Right now, the data I have shows that one part of the tree has a link to the Bartelmess family from Bayelern, Bavaria, Germany. The first fellow we got a record of is an Anthony who was born about 1840. And somehow he comes to Boston and meets his bride to be Fredericka Carolina Rolleg. They marry on October 31, 1863 in Boston. By the way, Fredericka came to Boston in 1838 from Germany (Stadt Lungefeld, S.W.E. ,Germany).
Thanks to Harold and Dorothea for the above information on the Bartelmess side of the family. The “Bartelmess” name has throughout out history been found to be spelled differently. Somewhere along the way the family tree-researchers have set upon a spelling that seems acceptable by all official parties. Of course, the “correct name problem”has plagued all genealogists from the beginning of time. Record keepers from the beginning often put down what they thought they heard. Keep in mind that the first folks who got married or who travelled or who “signed-up” for military service had to tell the record keeper what they thought their name was. Lucky for us someone in the family learned writing and eventually could write their grand mother’s name down. Certainly this went along way in getting”it” write-I mean right.
Before I forget it, Anton and his lovely Bride Fredericka settled in and around Malden, MA. and began their family which eventually grew to five children.

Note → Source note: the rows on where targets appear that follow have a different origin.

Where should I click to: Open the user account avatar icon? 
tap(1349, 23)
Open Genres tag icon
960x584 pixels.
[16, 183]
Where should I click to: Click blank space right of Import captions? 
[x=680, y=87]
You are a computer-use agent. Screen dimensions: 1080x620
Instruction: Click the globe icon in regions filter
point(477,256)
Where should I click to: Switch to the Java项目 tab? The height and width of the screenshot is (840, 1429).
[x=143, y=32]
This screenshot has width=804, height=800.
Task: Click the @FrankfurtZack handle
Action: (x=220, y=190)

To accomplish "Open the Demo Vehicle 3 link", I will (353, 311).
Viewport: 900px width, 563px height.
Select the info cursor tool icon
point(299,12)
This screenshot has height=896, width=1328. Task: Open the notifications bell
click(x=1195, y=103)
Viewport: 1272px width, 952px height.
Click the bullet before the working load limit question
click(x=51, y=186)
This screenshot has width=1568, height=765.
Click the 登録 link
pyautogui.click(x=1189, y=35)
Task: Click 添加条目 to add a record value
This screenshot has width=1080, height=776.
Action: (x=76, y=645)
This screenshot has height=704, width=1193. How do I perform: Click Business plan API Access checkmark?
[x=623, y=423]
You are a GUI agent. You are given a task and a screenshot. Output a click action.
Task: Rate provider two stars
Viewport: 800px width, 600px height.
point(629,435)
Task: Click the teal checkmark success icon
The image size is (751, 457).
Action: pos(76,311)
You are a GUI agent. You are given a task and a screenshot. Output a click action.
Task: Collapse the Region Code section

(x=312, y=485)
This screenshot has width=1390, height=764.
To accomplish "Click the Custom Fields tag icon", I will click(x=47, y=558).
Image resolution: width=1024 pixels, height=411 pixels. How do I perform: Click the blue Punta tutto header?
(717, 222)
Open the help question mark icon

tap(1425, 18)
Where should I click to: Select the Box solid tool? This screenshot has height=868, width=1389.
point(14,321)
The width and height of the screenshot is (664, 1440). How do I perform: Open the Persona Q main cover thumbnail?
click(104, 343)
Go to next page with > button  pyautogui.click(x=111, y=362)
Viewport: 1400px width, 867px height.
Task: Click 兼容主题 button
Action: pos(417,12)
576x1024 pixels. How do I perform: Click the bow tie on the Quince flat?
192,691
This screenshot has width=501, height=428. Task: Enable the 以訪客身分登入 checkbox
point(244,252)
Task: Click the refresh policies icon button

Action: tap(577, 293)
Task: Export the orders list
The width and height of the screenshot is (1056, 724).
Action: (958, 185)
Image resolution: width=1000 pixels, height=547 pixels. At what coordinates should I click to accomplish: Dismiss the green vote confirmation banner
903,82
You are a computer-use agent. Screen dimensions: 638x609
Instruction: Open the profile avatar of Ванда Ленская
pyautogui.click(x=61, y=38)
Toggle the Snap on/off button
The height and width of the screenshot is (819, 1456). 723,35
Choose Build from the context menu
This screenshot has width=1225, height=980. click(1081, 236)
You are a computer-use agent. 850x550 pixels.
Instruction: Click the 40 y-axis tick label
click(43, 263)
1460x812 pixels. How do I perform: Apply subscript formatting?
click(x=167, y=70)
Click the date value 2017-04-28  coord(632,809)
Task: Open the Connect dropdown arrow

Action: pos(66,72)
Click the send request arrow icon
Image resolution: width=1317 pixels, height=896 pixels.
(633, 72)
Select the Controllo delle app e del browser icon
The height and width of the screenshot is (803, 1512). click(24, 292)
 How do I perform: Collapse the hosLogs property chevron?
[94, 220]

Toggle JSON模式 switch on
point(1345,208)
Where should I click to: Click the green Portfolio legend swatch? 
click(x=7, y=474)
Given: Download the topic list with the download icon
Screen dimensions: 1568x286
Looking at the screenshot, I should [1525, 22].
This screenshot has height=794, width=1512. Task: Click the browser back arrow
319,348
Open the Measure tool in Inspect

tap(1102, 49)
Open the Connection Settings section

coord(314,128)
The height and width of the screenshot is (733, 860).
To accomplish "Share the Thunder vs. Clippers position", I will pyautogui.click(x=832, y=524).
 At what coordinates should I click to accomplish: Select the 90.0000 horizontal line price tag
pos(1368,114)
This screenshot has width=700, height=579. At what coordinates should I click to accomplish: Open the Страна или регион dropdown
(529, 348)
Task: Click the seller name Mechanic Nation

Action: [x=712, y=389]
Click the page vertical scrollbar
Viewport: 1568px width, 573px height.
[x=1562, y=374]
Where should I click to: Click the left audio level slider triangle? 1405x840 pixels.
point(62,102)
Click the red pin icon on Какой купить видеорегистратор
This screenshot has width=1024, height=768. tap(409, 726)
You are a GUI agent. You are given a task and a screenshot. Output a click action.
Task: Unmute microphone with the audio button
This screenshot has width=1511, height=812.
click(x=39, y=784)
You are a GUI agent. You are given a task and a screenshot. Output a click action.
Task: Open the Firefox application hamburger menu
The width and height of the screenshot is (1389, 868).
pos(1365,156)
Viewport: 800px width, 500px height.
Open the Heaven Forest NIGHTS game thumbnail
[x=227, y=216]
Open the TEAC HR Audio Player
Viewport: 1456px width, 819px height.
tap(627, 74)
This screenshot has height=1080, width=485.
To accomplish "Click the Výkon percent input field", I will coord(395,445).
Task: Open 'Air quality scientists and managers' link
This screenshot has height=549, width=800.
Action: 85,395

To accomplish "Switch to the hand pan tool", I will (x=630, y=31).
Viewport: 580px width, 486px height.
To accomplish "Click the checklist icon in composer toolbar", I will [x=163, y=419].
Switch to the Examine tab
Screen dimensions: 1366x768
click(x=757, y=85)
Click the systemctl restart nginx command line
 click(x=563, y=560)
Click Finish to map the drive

These five children had lots of children who for the most part stayed in the Malden area and guess what- you got it- these children went on to have children. As they say- “Ontogeny proceeds phylogeny”! And you know what? It was a German who first said the preceding. Yes, Herr Ernst Haeckel is given credit by Wikipedia as the person who captured the whole thing about family tree research with his catchy phrase.
Oh yes, one of Anton and Fredericka’s children was Anna Justina ( born in Fremont, NY in 1853). She went on to marry a John McGarty and lo and behold their third child born was our William (Joe or Fran) McGarty. And William, or “Willie” as he was known, married Elizabeth Ginty in -you guessed it – Malden,Ma. I’ll stop here with lots more to follow you can be sure. But given that most of the info included in this post comes from Harold and Dorothea Shine’s excellent genealogy research let’s all give them a big thanks!